READING PASSAGE:

In most of the cases, the diagnostic and therapy stages are carried out independently and this lead to
delays in the application of the treatments and, therefore, an important risk to the patients´ health. To
overcome these incoveniences, in the few last years theranostic has reached an important role to join
in a unique nanoplatform therapeutic treatment, action and monitoring of the response to simultaneous
therapy. Thus, we designed an hybrid nanosystems based on gold nanoparticles capable of
simultaneously combining their potential as a photodynamic therapeutic agent (PDT), plasmonic
photothermal therapy (PPTT) and/or chemotherapy to kill malignant cells. In order to do that,
gold nanorods (GNR) were functionalized by the layer-by-layer (LbL) assembly technique using
alternate layers of polyelectrolytes (PE): poly (styrene sulfonate) (PSS) and poly-L-lysine (PLL) as
anionically and cationically charged polymeric layers, and an outer layer of hyaluronic acid (HA) to
provide the hybrid particles with sufficient colloidal stability and steering ability. Doxorrubicin
(DOXO) and SiRNA were added by electrostatic interactions to the PSS and PLL layers for providing
chemo- and genetic therapy, respectively, controlling the % weight and encapsulated efficiency of
doxorubicin and SiRNA with their calibration curve. To provide the PDT capabilities to the
nanoplatform, the green indocyanine photosensitizer (ICG) was previously conjugated to the PLL
polymer and assembled into the nanoplatform by electrostatic interactions, checking its efficiency
with the fluorometer. In this way, hybrid particles formed by GNR coated with PSS/DOXO/PLL @
ICG@SiRNA / HA layers were obtained, in which the therapeutic PDT activity of the dye ICG,
chemo- activity of DOXO and the photothermal properties of the plasmonic metal nanoparticles can
be simultaneously be applied for efficient cancer therapeutics. Nanoplatforms were characterizated by
UV-Vis, FTIR and RAMAN spectroscopy, -potential and TEM. In addition, PPTT therapy of the
nanoplatforms was evaluated at different irradiation powers. Finally, single oxygen ( 1 O 2 ) production
under NIR light excitation by the hybrid nanosystem was evaluated in vitro at several power
intensities by means of fluorescence and absorbance spectroscopies and fluorescent microscopy.

DATA SHOWN:

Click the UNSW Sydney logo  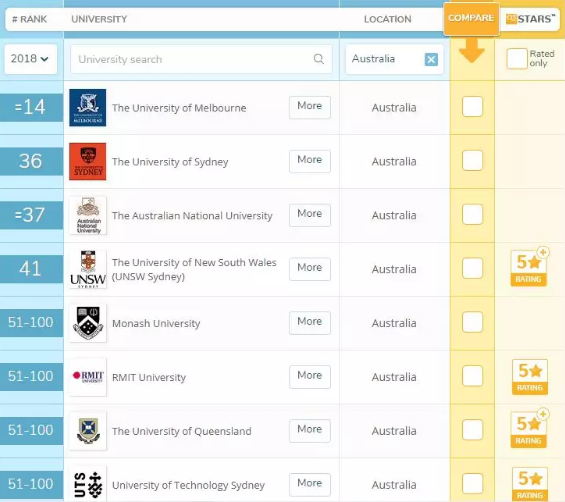tap(88, 269)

WHAT IS BEING ASKED: List every method the abstract on gold nanorod nanoplatforms names for evaluating in vitro singlet oxygen production under NIR light excitation.

WRITTEN ANSWER:
- Fluorescence spectroscopy
- Absorbance spectroscopy
- Fluorescent microscopy